GDXJ is probably within no more than five points of groping its way to the bottom of the textbook head-and-shoulders pattern shown in the hourly chart (see inset). If it's going to revive sooner rather than later, though, the secondary pivot at 43.44 would be a logical place for this to occur. You can bottom-fish there with a tight stop-loss, using expiring call options if you've got the chops. I've used a dubious one-off 'A' high here, and the pattern could turn out to be governed by the marquee high at 55.58, so plan accordingly.

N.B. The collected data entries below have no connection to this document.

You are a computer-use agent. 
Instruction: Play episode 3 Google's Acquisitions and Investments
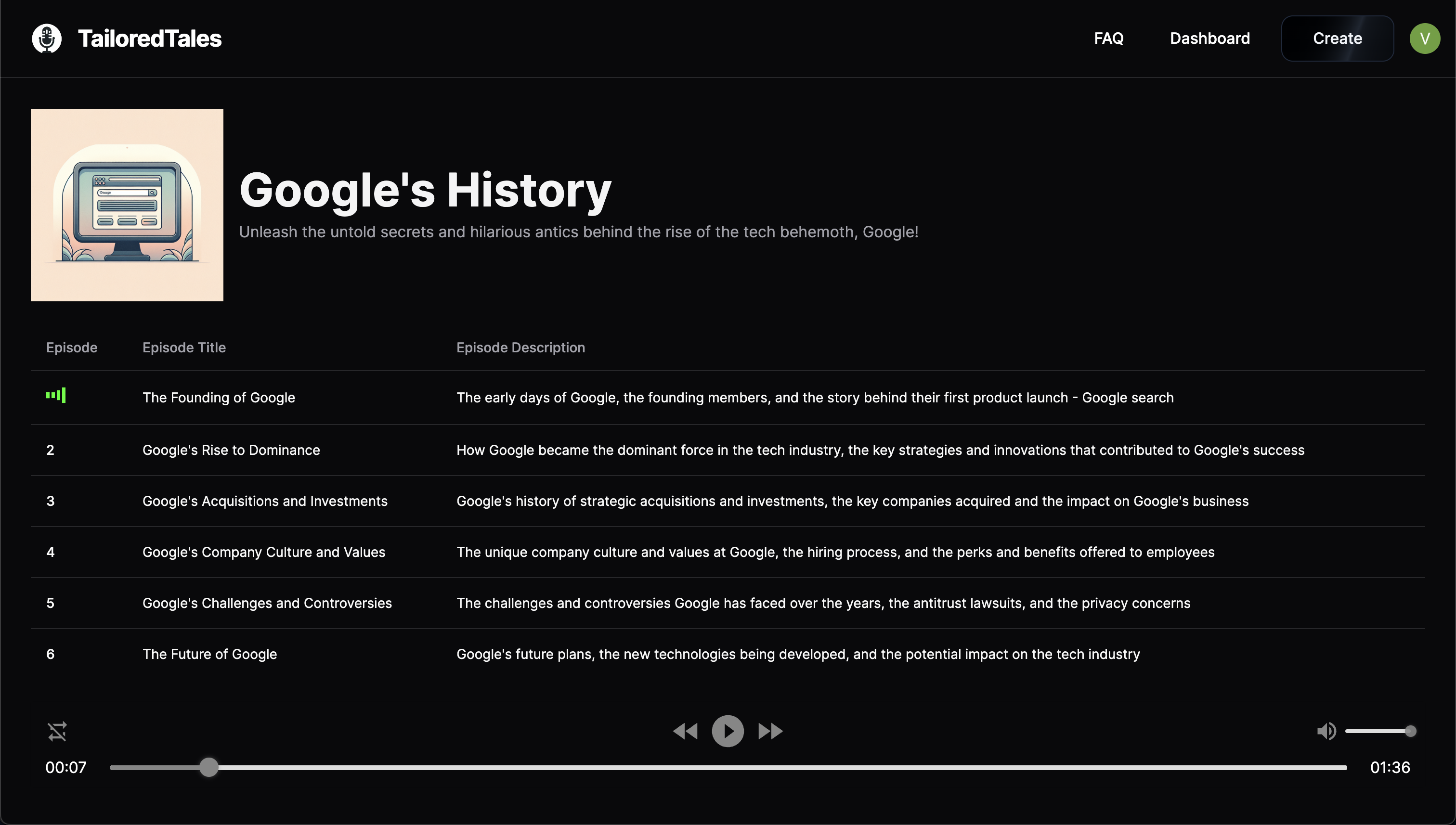pos(265,501)
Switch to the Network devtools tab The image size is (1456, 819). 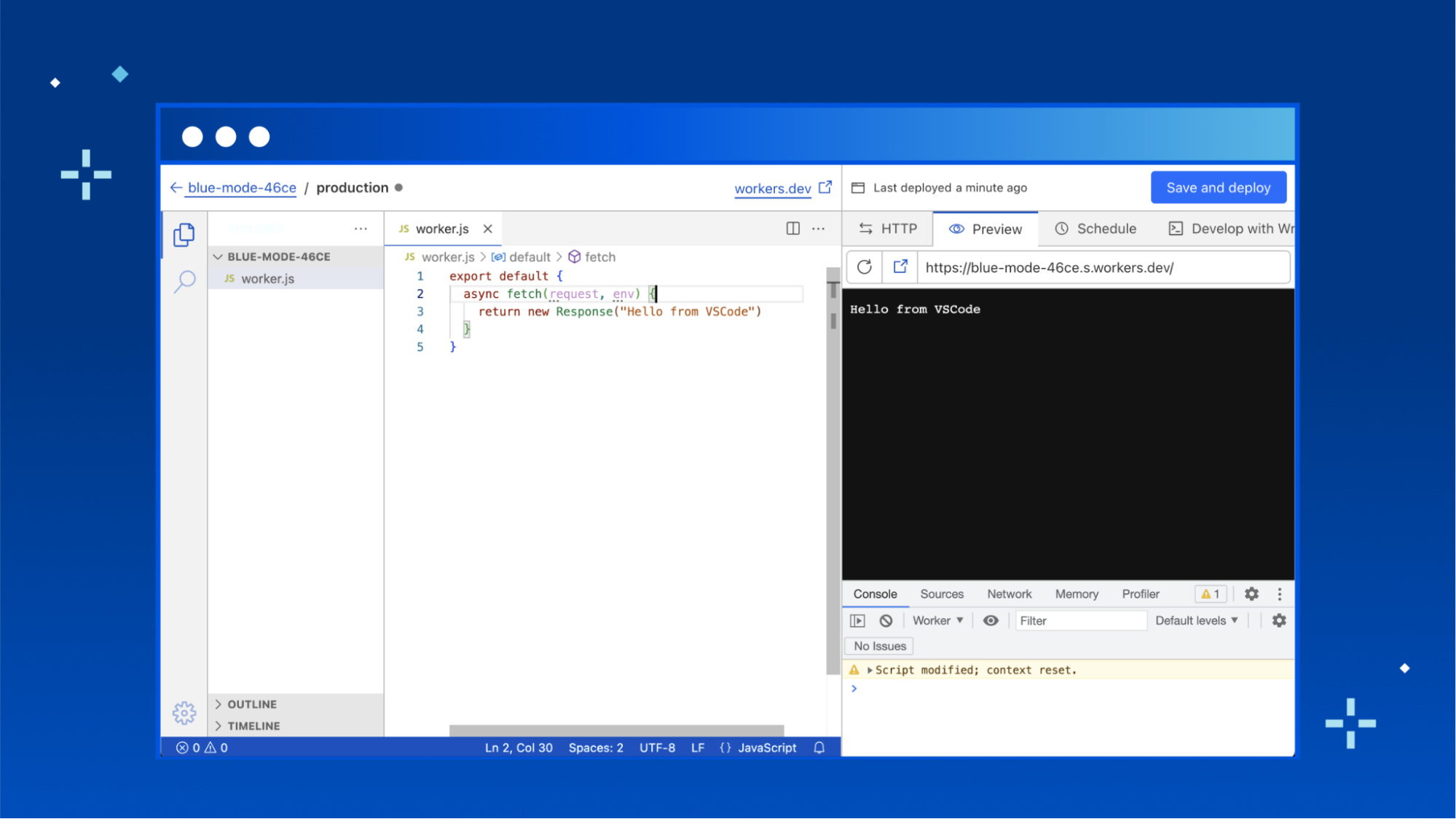click(1009, 594)
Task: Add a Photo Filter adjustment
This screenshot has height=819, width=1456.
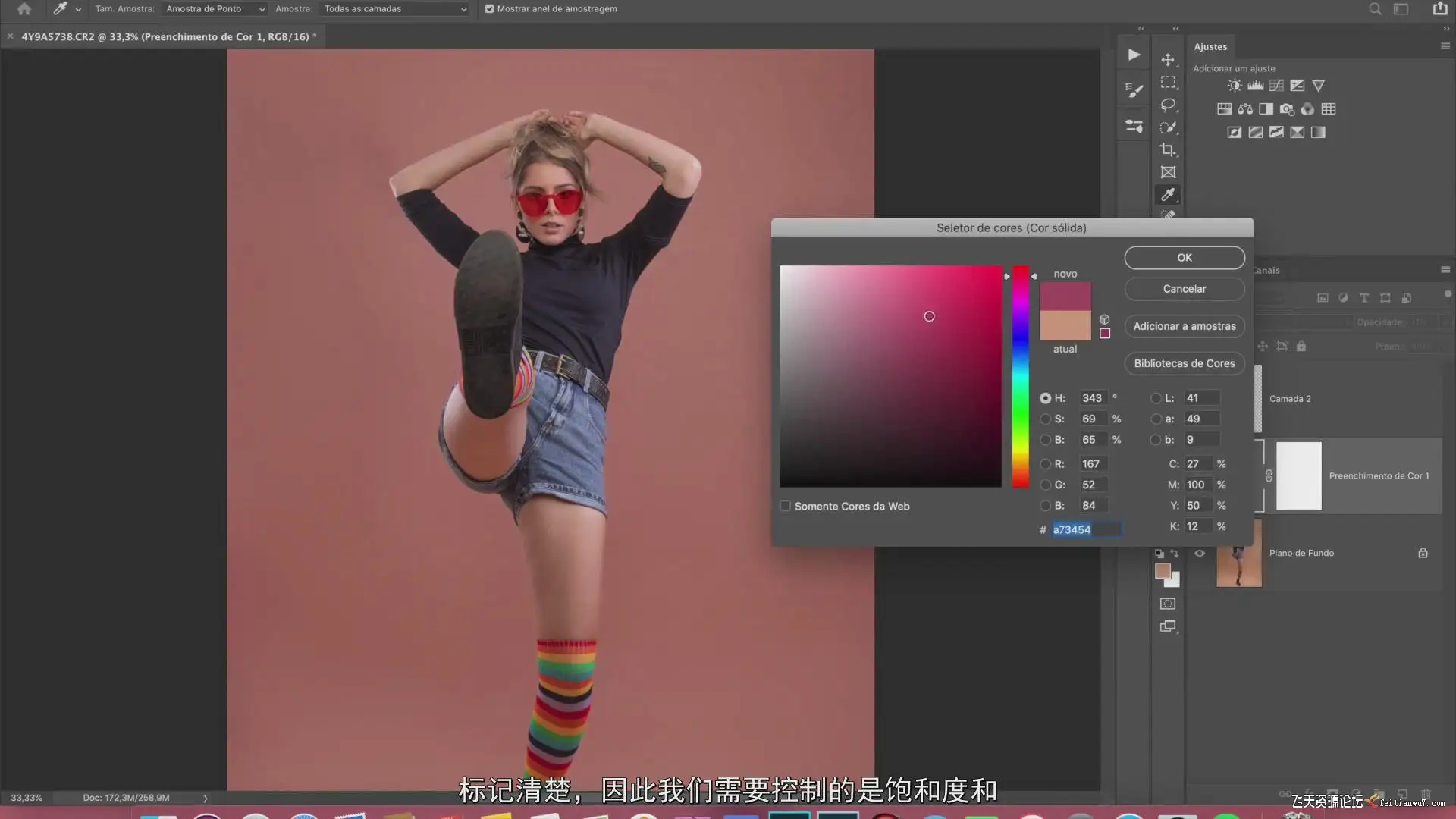Action: [x=1287, y=109]
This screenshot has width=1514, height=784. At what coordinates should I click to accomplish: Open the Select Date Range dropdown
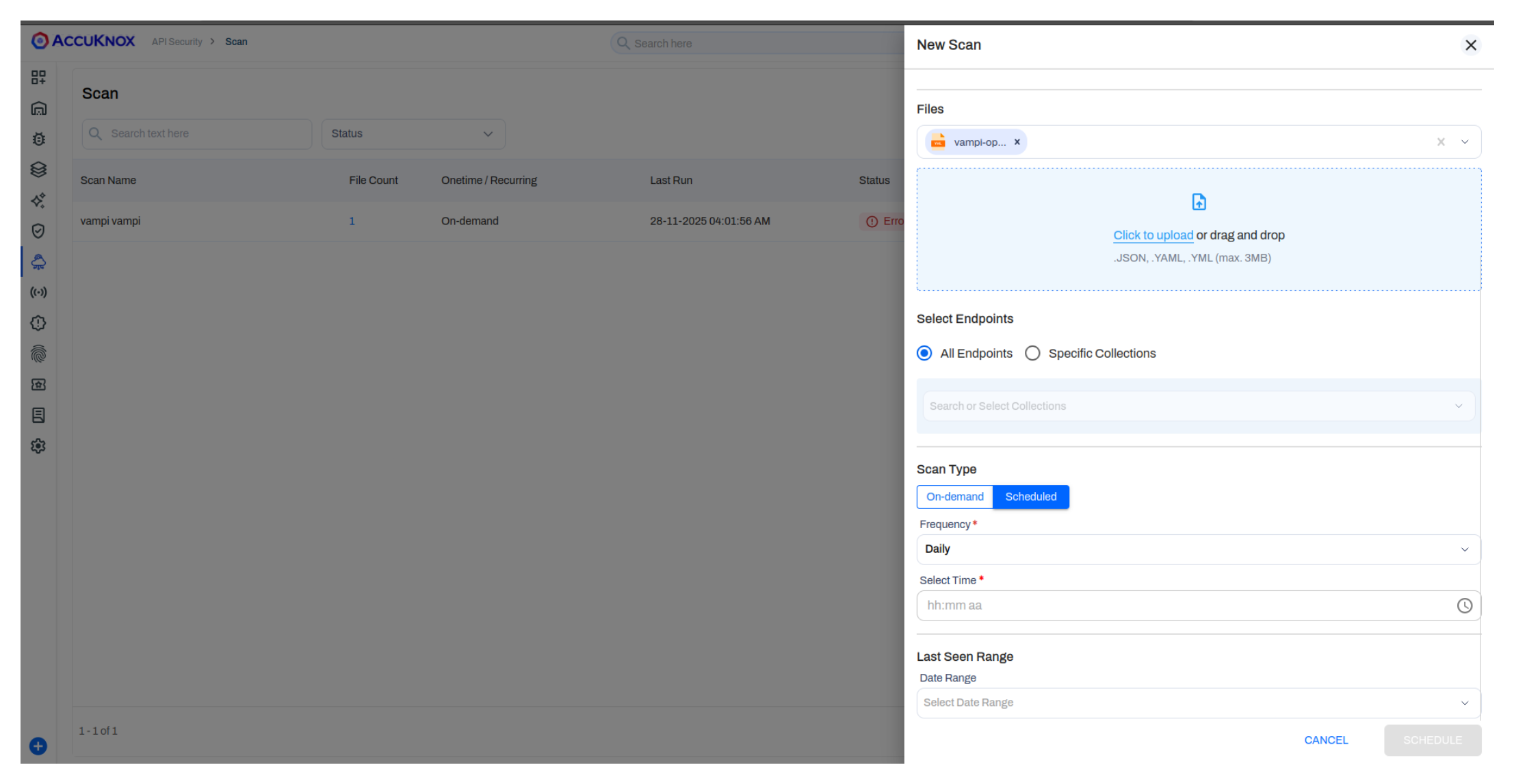[1198, 703]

The Dollar Index pulled back hard on Friday, half-correcting the steep upthrust from two days earlier. Given how the uptrend impaled the midpoint Hidden Pivot (p=107.36), there is little room for doubt about whether D=109.30 will be reached. As noted earlier, that would keep weight on gold. It would also set up a potential 'mechanical' buying opportunity at p=107.36. We don't often do this trade at p, but the trend is so strong that waiting for a relapse to the green line (x=106.39) might leave us empty-handed when the turn comes. _______ UPDATE (Dec 28): The dollar has hovered stubbornly aloft, denying us an opportunity to bottom-fish at the red line (p=107.36). The trade recommendation remains viable nonetheless.